Source records:

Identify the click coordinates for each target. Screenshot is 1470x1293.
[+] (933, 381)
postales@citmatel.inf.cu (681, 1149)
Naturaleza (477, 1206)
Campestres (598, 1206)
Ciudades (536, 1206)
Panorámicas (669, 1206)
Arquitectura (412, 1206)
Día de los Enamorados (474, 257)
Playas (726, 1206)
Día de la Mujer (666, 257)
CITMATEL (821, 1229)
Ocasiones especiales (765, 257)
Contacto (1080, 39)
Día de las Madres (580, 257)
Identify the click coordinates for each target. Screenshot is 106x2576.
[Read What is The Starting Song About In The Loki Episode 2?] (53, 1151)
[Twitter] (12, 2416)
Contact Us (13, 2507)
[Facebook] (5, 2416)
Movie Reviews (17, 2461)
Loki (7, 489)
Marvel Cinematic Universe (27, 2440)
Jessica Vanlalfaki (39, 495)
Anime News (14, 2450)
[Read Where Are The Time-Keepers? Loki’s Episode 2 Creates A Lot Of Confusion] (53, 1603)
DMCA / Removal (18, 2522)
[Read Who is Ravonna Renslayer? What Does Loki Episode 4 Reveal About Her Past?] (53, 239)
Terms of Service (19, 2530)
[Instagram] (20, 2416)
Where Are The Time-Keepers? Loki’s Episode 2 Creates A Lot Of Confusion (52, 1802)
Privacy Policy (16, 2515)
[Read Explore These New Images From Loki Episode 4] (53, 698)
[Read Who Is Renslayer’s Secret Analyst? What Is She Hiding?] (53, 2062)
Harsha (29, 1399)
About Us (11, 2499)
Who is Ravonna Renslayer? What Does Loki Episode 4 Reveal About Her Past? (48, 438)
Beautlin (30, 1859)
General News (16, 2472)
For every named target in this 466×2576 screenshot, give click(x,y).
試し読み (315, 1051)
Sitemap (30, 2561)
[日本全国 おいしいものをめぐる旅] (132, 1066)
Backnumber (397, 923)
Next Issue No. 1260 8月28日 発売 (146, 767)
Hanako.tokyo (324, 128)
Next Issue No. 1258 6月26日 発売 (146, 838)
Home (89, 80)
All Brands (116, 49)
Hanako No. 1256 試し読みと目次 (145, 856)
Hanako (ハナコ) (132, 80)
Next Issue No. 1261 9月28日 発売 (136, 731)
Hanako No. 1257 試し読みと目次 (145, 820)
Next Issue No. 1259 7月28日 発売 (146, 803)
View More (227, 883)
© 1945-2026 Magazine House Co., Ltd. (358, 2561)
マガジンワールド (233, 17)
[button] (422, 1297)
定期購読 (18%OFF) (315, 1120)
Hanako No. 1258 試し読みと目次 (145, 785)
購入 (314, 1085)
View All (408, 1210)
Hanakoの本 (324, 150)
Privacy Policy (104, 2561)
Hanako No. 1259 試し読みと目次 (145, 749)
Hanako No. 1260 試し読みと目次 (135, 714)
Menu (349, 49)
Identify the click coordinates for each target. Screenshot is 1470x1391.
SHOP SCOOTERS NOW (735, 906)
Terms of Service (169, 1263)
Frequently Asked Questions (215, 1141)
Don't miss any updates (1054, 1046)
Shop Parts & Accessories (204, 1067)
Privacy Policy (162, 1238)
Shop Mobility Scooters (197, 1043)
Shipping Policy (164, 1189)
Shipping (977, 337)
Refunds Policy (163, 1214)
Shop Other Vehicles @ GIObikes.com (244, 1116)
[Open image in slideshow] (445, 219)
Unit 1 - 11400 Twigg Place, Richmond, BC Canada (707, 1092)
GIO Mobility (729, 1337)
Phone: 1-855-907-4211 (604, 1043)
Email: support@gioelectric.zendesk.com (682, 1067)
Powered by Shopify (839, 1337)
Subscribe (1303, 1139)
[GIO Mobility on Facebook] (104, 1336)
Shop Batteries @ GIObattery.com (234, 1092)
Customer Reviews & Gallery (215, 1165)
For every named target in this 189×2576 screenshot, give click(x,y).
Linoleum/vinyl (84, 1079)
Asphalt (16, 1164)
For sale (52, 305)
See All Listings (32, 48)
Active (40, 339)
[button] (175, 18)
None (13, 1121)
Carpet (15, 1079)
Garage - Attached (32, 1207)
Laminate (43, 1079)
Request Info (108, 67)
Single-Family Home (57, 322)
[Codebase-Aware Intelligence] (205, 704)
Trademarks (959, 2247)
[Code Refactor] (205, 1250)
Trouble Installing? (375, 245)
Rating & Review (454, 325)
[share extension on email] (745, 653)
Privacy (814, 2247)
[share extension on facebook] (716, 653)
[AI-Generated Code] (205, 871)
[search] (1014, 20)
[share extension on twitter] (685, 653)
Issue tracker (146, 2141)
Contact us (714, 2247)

Your objective: Print every record above. Keep each one exactly as it is.

Solution:
Identify the click coordinates for each target. Screenshot is 1470x1293.
[+] (933, 381)
postales@citmatel.inf.cu (681, 1149)
Naturaleza (477, 1206)
Campestres (598, 1206)
Ciudades (536, 1206)
Panorámicas (669, 1206)
Arquitectura (412, 1206)
Día de los Enamorados (474, 257)
Playas (726, 1206)
Día de la Mujer (666, 257)
CITMATEL (821, 1229)
Ocasiones especiales (765, 257)
Contacto (1080, 39)
Día de las Madres (580, 257)
Identify the click coordinates for each target. Screenshot is 106x2576.
[Read What is The Starting Song About In The Loki Episode 2?] (53, 1151)
[Twitter] (12, 2416)
Contact Us (13, 2507)
[Facebook] (5, 2416)
Movie Reviews (17, 2461)
Loki (7, 489)
Marvel Cinematic Universe (27, 2440)
Jessica Vanlalfaki (39, 495)
Anime News (14, 2450)
[Read Where Are The Time-Keepers? Loki’s Episode 2 Creates A Lot Of Confusion] (53, 1603)
DMCA / Removal (18, 2522)
[Read Who is Ravonna Renslayer? What Does Loki Episode 4 Reveal About Her Past?] (53, 239)
Terms of Service (19, 2530)
[Instagram] (20, 2416)
Where Are The Time-Keepers? Loki’s Episode 2 Creates A Lot Of Confusion (52, 1802)
Privacy Policy (16, 2515)
[Read Explore These New Images From Loki Episode 4] (53, 698)
[Read Who Is Renslayer’s Secret Analyst? What Is She Hiding?] (53, 2062)
Harsha (29, 1399)
About Us (11, 2499)
Who is Ravonna Renslayer? What Does Loki Episode 4 Reveal About Her Past? (48, 438)
Beautlin (30, 1859)
General News (16, 2472)
For every named target in this 466×2576 screenshot, give click(x,y).
試し読み (315, 1051)
Sitemap (30, 2561)
[日本全国 おいしいものをめぐる旅] (132, 1066)
Backnumber (397, 923)
Next Issue No. 1260 8月28日 発売 (146, 767)
Hanako.tokyo (324, 128)
Next Issue No. 1258 6月26日 発売 (146, 838)
Home (89, 80)
All Brands (116, 49)
Hanako No. 1256 試し読みと目次 (145, 856)
Hanako (ハナコ) (132, 80)
Next Issue No. 1261 9月28日 発売 (136, 731)
Hanako No. 1257 試し読みと目次 (145, 820)
Next Issue No. 1259 7月28日 発売 (146, 803)
View More (227, 883)
© 1945-2026 Magazine House Co., Ltd. (358, 2561)
マガジンワールド (233, 17)
[button] (422, 1297)
定期購読 (18%OFF) (315, 1120)
Hanako No. 1258 試し読みと目次 (145, 785)
購入 (314, 1085)
View All (408, 1210)
Hanakoの本 (324, 150)
Privacy Policy (104, 2561)
Hanako No. 1259 試し読みと目次 (145, 749)
Hanako No. 1260 試し読みと目次 (135, 714)
Menu (349, 49)
Identify the click coordinates for each target. Screenshot is 1470x1391.
SHOP SCOOTERS NOW (735, 906)
Terms of Service (169, 1263)
Frequently Asked Questions (215, 1141)
Don't miss any updates (1054, 1046)
Shop Parts & Accessories (204, 1067)
Privacy Policy (162, 1238)
Shop Mobility Scooters (197, 1043)
Shipping Policy (164, 1189)
Shipping (977, 337)
Refunds Policy (163, 1214)
Shop Other Vehicles @ GIObikes.com (244, 1116)
[Open image in slideshow] (445, 219)
Unit 1 - 11400 Twigg Place, Richmond, BC Canada (707, 1092)
GIO Mobility (729, 1337)
Phone: 1-855-907-4211 (604, 1043)
Email: support@gioelectric.zendesk.com (682, 1067)
Powered by Shopify (839, 1337)
Subscribe (1303, 1139)
[GIO Mobility on Facebook] (104, 1336)
Shop Batteries @ GIObattery.com (234, 1092)
Customer Reviews & Gallery (215, 1165)
For every named target in this 189×2576 screenshot, give click(x,y).
Linoleum/vinyl (84, 1079)
Asphalt (16, 1164)
For sale (52, 305)
See All Listings (32, 48)
Active (40, 339)
[button] (175, 18)
None (13, 1121)
Carpet (15, 1079)
Garage - Attached (32, 1207)
Laminate (43, 1079)
Request Info (108, 67)
Single-Family Home (57, 322)
[Codebase-Aware Intelligence] (205, 704)
Trademarks (959, 2247)
[Code Refactor] (205, 1250)
Trouble Installing? (375, 245)
Rating & Review (454, 325)
[share extension on email] (745, 653)
Privacy (814, 2247)
[share extension on facebook] (716, 653)
[AI-Generated Code] (205, 871)
[search] (1014, 20)
[share extension on twitter] (685, 653)
Issue tracker (146, 2141)
Contact us (714, 2247)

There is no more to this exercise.